The Hutchinson family acquired and managed agricultural estates, waterfront lots, and mercantile interests in harbor towns such as Newport, Rhode Island and Bristol, Rhode Island. Estate inventories and land patents show dealings with proprietors associated with the Providence Plantations proprietorship and transactions invoking the legal frameworks of colonial charters granted under monarchs like Charles I of England. Merchants among the family imported commodities through trading networks linking Boston Harbor and transatlantic routes to London and the Caribbean, engaging with commodities and credit arrangements associated with firms referenced in ledgers alongside names like John Brown (merchant) and Nicholas Brown Sr.. Agrarian holdings produced grain and livestock marketed at fairs and ports that interlinked with supply chains used by families such as the Whipple family and the Cash family in Rhode Island.

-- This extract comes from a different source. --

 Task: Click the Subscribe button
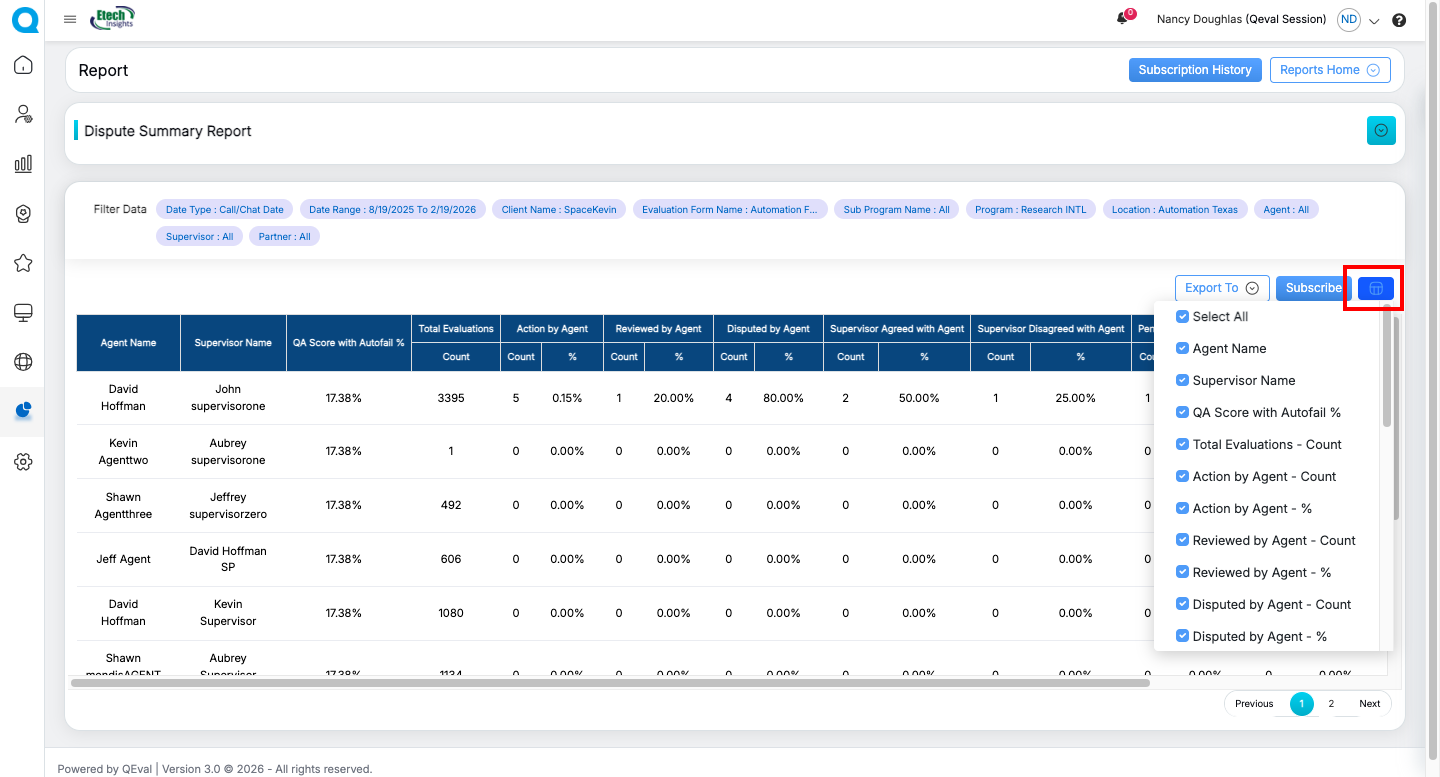point(1312,288)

The family's intellectual and religious activity influenced congregational and dissenting communities, intersecting with ministers and theologians such as John Cotton, Roger Williams, and John Clarke. Hutchinson women and men participated in charitable schemes and educational endowments that paralleled philanthropic efforts led by benefactors associated with Brown University and charitable societies in Providence, Rhode Island. Cultural patronage included support for printing and pamphleteering that involved presses and publications circulating in networks with printers like Samuel Green and pamphleteers whose works were read in colonial assemblies and taverns alongside tracts by Richard Mather and Increase Mather. Family correspondence and diaries recorded exchanges with artists, surveyors, and cartographers whose maps referenced seaports and inland parcels now preserved in archival collections with materials linked to institutions such as the Rhode Island Historical Society.

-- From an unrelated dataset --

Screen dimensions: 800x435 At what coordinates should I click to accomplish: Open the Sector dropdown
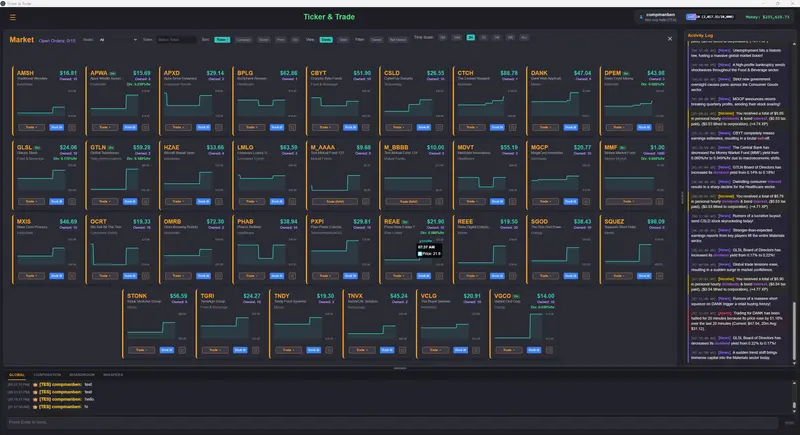coord(118,40)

Historic sites associated with the family include early settlement lots and house sites near Portsmouth and Newport now documented in inventories maintained by preservation bodies such as the Historic New England and the Rhode Island Historical Preservation & Heritage Commission. Museums and historic houses in Rhode Island interpret episodes involving the family alongside exhibits on the Antinomian Controversy, colonial jurisprudence, and transatlantic migration narratives connected to the Pequot War and later conflicts. Genealogical societies and archival collections contain wills, deeds, and trial transcripts tied to the family preserved in repositories like the Rhode Island State Archives and university special collections at institutions including Brown University Library and the John Carter Brown Library. The family's multifaceted imprint on New England history is reflected in plaques, walking tours in colonial districts, and scholarly literature housed across the networks of colonial historiography.